Vighnesh: That’s a great distinction. OT security is critical, especially in sectors like manufacturing and energy. How does securing OT systems differ from securing IT systems?
Dr. Prashant Saxena: In IT, you receive regular updates and patches, but OT systems can go years without updates. This makes them vulnerable, and you need to focus more on configuration and authorization rather than relying on things like antivirus software. Proper accreditation and compliance with frameworks like IEC 62443 are crucial to ensure OT systems remain secure.
Vighnesh: That makes a lot of sense. Moving on, what do you do in your free time, considering your busy schedule?
Dr. Prashant Saxena: I am passionate about cybersecurity, and in my free time, I focus on training the next generation of cybersecurity professionals. I founded the Center for Cyber Security Studies and Research (CFCS2R), a non-profit organization that provides free training and internships to individuals interested in learning cybersecurity from scratch. We currently operate in 48 countries and have trained over 10,000 people globally.
My focus is on skill development, both within my organization and for the broader community, especially those who are underprivileged and lack access to proper cybersecurity education.

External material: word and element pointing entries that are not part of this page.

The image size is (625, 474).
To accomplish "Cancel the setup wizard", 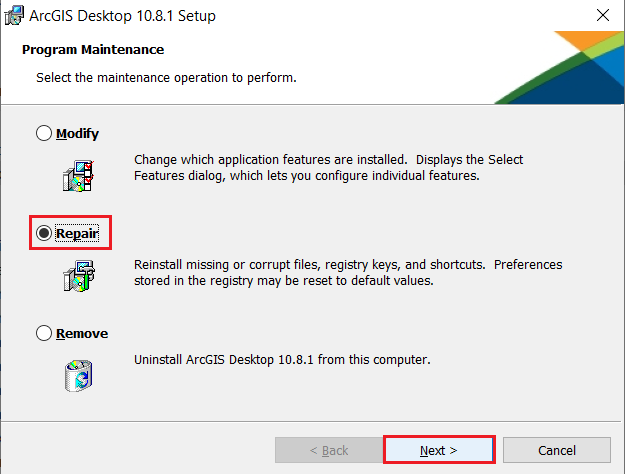I will pos(557,450).
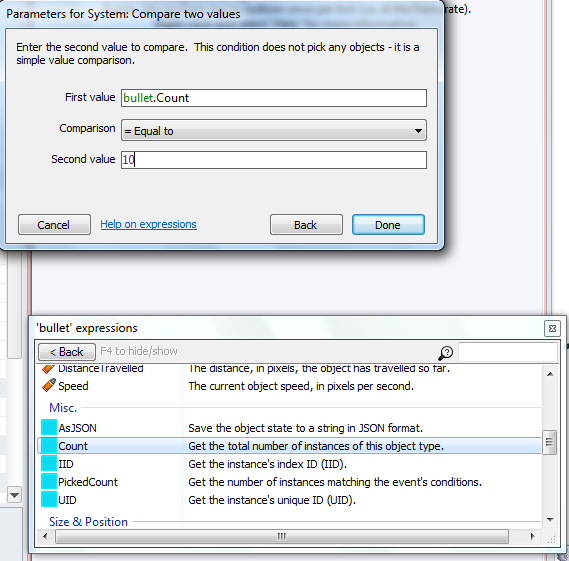Click the < Back button in expressions panel

click(x=67, y=352)
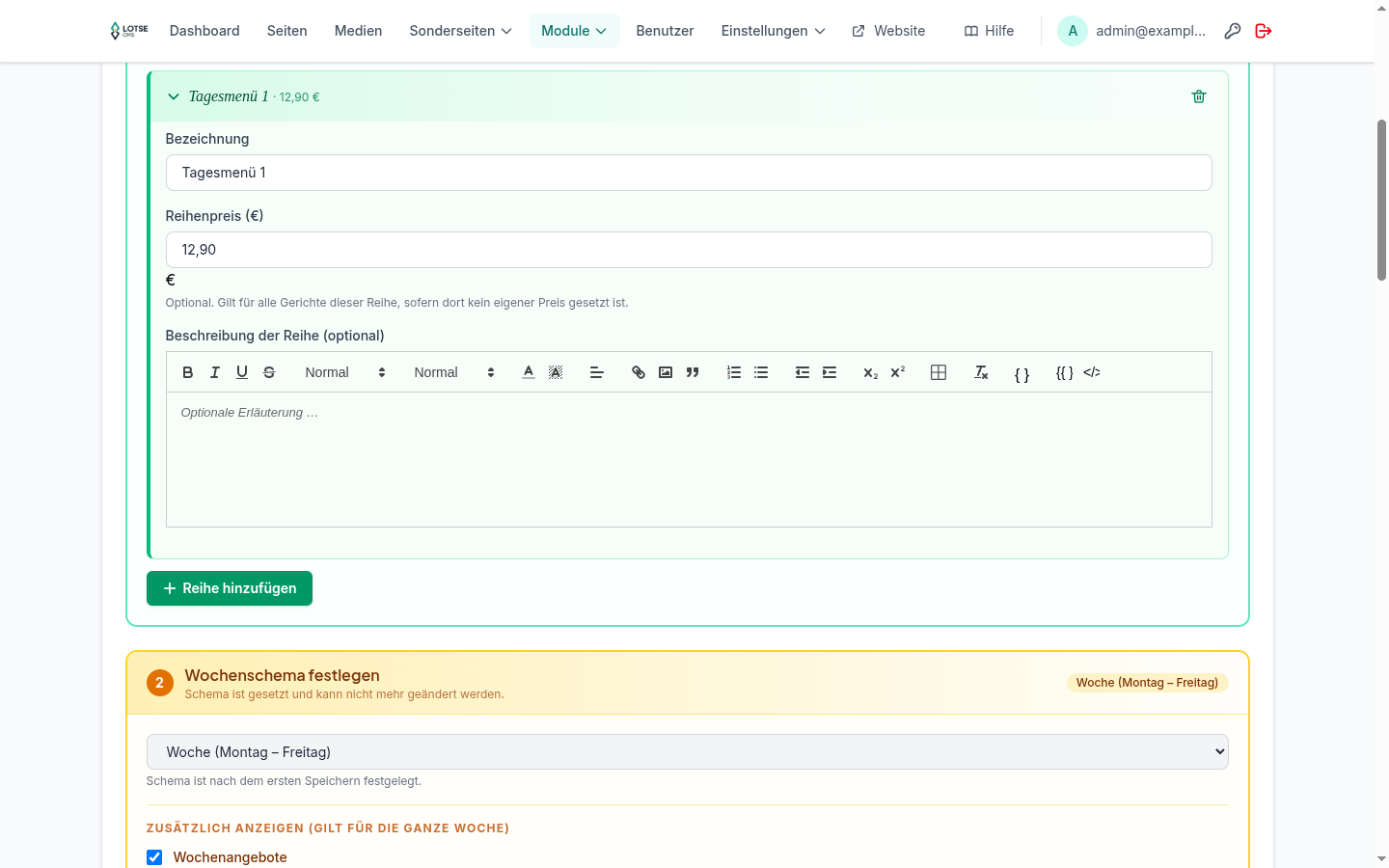Screen dimensions: 1389x868
Task: Open the Woche (Montag – Freitag) select box
Action: click(688, 752)
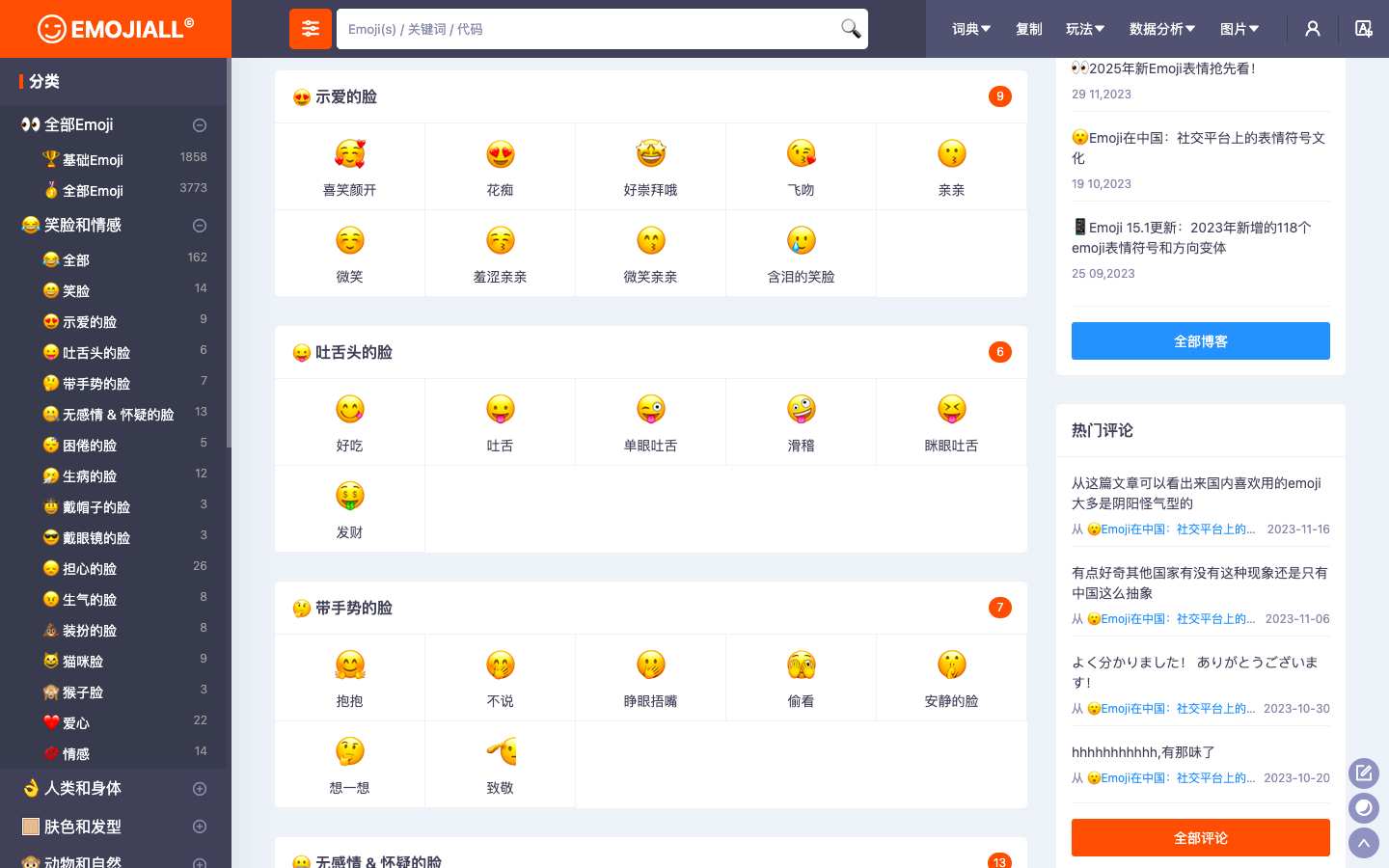Toggle dark mode with the moon icon
1389x868 pixels.
pyautogui.click(x=1363, y=807)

Vighnesh: That’s truly inspiring, sir! You’ve dedicated your life to cybersecurity both professionally and personally. Lastly, what message would you like to leave for our audience to help them stay safe in this rapidly evolving digital world?
Dr. Prashant Saxena: My advice to everyone is to stay educated. Cybersecurity is no longer just a fancy term; it’s a necessity in today’s digital age. Everyone, from the common man to industry professionals, needs to be aware of basic cybersecurity practices. Share your knowledge with others, especially those who might not be as educated about digital security, such as your household help or drivers. Digital literacy is critical for everyone, and we must all contribute to spreading awareness.
Vighnesh: Thank you so much, Dr. Saxena, for your valuable insights. It was a pleasure speaking with you today, and I’m sure our audience learned a lot. Don’t forget to subscribe to our channel for more insightful discussions like this. Thank you again, sir, for your time!
Dr. Prashant Saxena: Thank you, Vighnesh. It was my pleasure.